→ **DIRECTIONS**
Find and copy each line of the records where the string "Task" shows up.

[Data items]
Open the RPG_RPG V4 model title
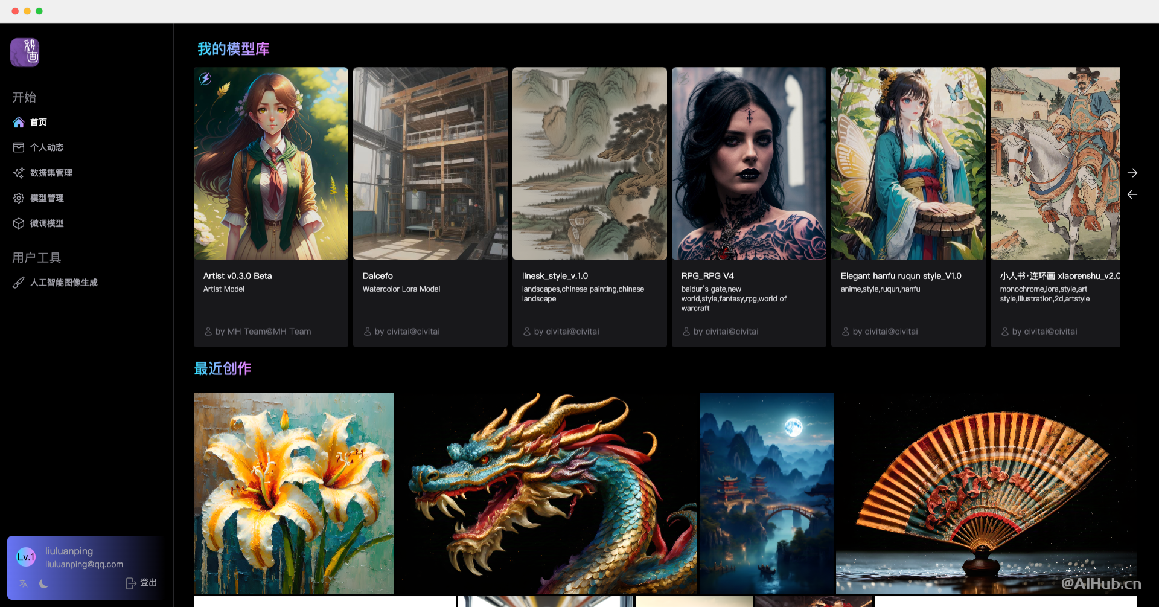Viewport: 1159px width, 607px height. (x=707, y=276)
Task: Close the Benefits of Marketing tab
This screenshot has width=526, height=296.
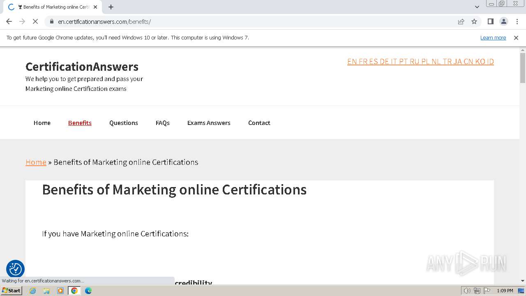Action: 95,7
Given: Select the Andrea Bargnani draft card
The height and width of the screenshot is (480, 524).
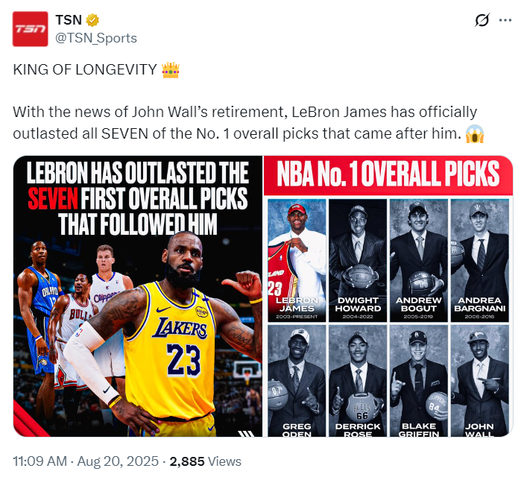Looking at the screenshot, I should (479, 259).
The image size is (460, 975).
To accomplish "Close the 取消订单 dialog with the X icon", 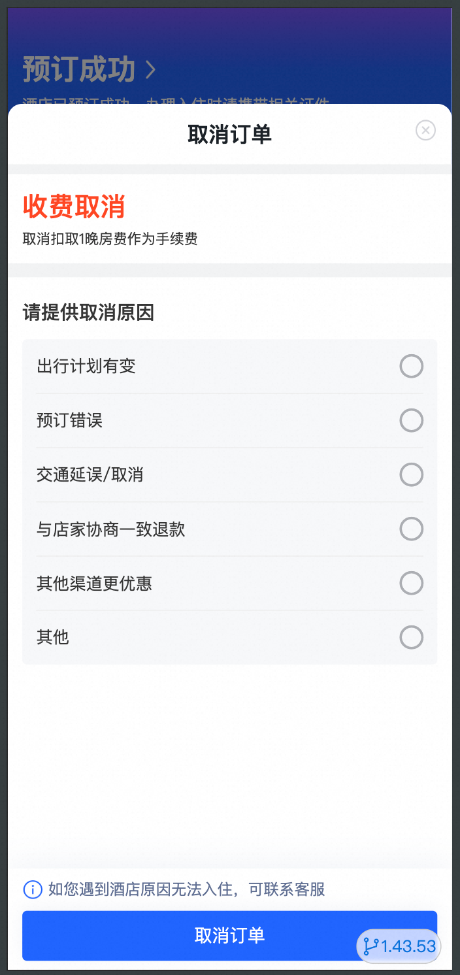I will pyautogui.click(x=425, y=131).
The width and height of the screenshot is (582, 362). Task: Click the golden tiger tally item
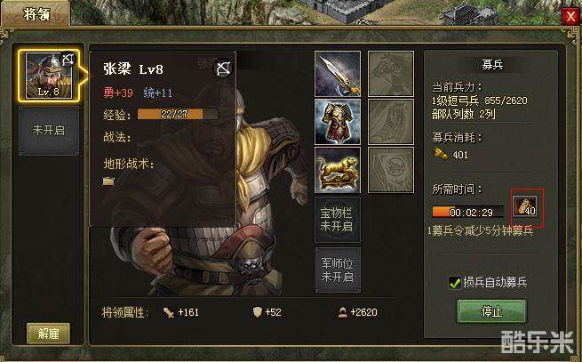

→ **COMPLETED EXERCISE**
Task: Close the Benefits of Marketing tab
The width and height of the screenshot is (582, 362). Task: Click the golden tiger tally item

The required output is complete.